• _Work order_
Down to the last character, repeat the data that follows.

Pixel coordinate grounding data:
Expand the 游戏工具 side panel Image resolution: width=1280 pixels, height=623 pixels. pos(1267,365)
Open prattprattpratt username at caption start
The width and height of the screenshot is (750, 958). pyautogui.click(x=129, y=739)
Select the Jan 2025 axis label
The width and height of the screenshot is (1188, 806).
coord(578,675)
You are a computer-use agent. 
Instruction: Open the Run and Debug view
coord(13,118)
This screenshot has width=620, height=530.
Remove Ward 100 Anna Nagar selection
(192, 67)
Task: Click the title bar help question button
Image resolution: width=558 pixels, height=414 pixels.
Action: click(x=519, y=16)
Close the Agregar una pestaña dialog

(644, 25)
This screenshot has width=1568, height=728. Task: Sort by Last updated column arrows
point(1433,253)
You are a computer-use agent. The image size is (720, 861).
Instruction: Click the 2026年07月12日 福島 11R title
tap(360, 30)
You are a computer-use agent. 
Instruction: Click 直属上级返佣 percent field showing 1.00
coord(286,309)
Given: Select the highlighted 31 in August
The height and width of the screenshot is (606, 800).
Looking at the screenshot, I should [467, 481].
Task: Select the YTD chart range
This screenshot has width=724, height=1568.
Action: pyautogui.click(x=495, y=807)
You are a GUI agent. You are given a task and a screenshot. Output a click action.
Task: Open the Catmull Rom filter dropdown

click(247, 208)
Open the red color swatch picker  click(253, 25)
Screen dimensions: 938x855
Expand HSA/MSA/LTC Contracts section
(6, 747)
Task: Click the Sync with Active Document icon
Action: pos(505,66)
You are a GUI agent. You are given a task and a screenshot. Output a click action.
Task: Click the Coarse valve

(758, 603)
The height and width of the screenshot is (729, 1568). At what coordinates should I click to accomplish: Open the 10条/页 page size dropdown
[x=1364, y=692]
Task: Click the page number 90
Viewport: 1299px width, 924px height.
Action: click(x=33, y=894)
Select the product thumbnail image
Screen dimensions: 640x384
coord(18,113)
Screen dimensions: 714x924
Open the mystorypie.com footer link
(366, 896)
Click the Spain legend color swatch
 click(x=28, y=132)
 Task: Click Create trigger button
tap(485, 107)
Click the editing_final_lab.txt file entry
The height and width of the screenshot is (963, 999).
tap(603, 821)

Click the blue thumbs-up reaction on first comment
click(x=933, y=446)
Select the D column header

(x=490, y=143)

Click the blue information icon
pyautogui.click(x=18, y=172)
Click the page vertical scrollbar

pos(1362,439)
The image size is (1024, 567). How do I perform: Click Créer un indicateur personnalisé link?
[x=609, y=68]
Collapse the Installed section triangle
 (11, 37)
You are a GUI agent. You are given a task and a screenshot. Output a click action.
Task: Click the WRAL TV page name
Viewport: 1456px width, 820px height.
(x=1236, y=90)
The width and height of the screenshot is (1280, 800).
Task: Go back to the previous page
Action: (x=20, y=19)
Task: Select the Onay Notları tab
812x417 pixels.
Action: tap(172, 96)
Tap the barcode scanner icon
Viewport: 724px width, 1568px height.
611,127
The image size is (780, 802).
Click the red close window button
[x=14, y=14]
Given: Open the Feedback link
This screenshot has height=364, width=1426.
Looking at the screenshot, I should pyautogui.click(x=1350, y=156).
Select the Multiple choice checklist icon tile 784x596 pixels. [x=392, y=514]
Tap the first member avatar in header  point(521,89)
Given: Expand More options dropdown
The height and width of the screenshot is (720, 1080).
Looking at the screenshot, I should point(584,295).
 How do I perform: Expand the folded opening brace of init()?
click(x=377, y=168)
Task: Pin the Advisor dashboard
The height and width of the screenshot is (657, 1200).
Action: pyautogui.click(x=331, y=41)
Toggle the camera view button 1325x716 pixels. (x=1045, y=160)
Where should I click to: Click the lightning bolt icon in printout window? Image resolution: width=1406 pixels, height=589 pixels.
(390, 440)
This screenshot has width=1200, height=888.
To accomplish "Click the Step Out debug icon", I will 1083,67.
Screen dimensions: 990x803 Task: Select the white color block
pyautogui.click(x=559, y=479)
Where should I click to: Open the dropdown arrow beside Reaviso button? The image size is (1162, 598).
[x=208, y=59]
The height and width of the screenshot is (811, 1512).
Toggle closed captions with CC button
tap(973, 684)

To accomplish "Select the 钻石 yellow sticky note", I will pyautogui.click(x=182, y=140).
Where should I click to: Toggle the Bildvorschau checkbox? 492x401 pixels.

• _Your response_
Expand the 游戏工具 side panel Image resolution: width=1280 pixels, height=623 pixels. pos(1267,365)
Open prattprattpratt username at caption start
The width and height of the screenshot is (750, 958). pyautogui.click(x=129, y=739)
Select the Jan 2025 axis label
The width and height of the screenshot is (1188, 806).
coord(578,675)
You are a computer-use agent. 
Instruction: Open the Run and Debug view
coord(13,118)
This screenshot has width=620, height=530.
Remove Ward 100 Anna Nagar selection
(192, 67)
Task: Click the title bar help question button
Image resolution: width=558 pixels, height=414 pixels.
Action: click(x=519, y=16)
Close the Agregar una pestaña dialog

(644, 25)
This screenshot has width=1568, height=728. Task: Sort by Last updated column arrows
point(1433,253)
You are a computer-use agent. The image size is (720, 861).
Instruction: Click the 2026年07月12日 福島 11R title
tap(360, 30)
You are a computer-use agent. 
Instruction: Click 直属上级返佣 percent field showing 1.00
coord(286,309)
Given: Select the highlighted 31 in August
The height and width of the screenshot is (606, 800).
Looking at the screenshot, I should [467, 481].
Task: Select the YTD chart range
This screenshot has width=724, height=1568.
Action: pyautogui.click(x=495, y=807)
You are a GUI agent. You are given a task and a screenshot. Output a click action.
Task: Open the Catmull Rom filter dropdown

click(247, 208)
Open the red color swatch picker  click(253, 25)
Screen dimensions: 938x855
Expand HSA/MSA/LTC Contracts section
(6, 747)
Task: Click the Sync with Active Document icon
Action: pos(505,66)
You are a GUI agent. You are given a task and a screenshot. Output a click action.
Task: Click the Coarse valve

(758, 603)
The height and width of the screenshot is (729, 1568). At what coordinates should I click to accomplish: Open the 10条/页 page size dropdown
[x=1364, y=692]
Task: Click the page number 90
Viewport: 1299px width, 924px height.
Action: click(x=33, y=894)
Select the product thumbnail image
Screen dimensions: 640x384
coord(18,113)
Screen dimensions: 714x924
Open the mystorypie.com footer link
(366, 896)
Click the Spain legend color swatch
 click(x=28, y=132)
 Task: Click Create trigger button
tap(485, 107)
Click the editing_final_lab.txt file entry
The height and width of the screenshot is (963, 999).
tap(603, 821)

Click the blue thumbs-up reaction on first comment
click(x=933, y=446)
Select the D column header

(x=490, y=143)

Click the blue information icon
pyautogui.click(x=18, y=172)
Click the page vertical scrollbar

pos(1362,439)
The image size is (1024, 567). How do I perform: Click Créer un indicateur personnalisé link?
[x=609, y=68]
Collapse the Installed section triangle
 (11, 37)
You are a GUI agent. You are given a task and a screenshot. Output a click action.
Task: Click the WRAL TV page name
Viewport: 1456px width, 820px height.
(x=1236, y=90)
The width and height of the screenshot is (1280, 800).
Task: Go back to the previous page
Action: (x=20, y=19)
Task: Select the Onay Notları tab
812x417 pixels.
Action: tap(172, 96)
Tap the barcode scanner icon
Viewport: 724px width, 1568px height.
611,127
The image size is (780, 802).
Click the red close window button
[x=14, y=14]
Given: Open the Feedback link
This screenshot has height=364, width=1426.
Looking at the screenshot, I should pyautogui.click(x=1350, y=156).
Select the Multiple choice checklist icon tile 784x596 pixels. [x=392, y=514]
Tap the first member avatar in header  point(521,89)
Given: Expand More options dropdown
The height and width of the screenshot is (720, 1080).
Looking at the screenshot, I should point(584,295).
 How do I perform: Expand the folded opening brace of init()?
click(x=377, y=168)
Task: Pin the Advisor dashboard
The height and width of the screenshot is (657, 1200).
Action: pyautogui.click(x=331, y=41)
Toggle the camera view button 1325x716 pixels. (x=1045, y=160)
Where should I click to: Click the lightning bolt icon in printout window? Image resolution: width=1406 pixels, height=589 pixels.
(390, 440)
This screenshot has width=1200, height=888.
To accomplish "Click the Step Out debug icon", I will 1083,67.
Screen dimensions: 990x803 Task: Select the white color block
pyautogui.click(x=559, y=479)
Where should I click to: Open the dropdown arrow beside Reaviso button? The image size is (1162, 598).
[x=208, y=59]
The height and width of the screenshot is (811, 1512).
Toggle closed captions with CC button
tap(973, 684)

To accomplish "Select the 钻石 yellow sticky note", I will pyautogui.click(x=182, y=140).
Where should I click to: Toggle the Bildvorschau checkbox? 492x401 pixels.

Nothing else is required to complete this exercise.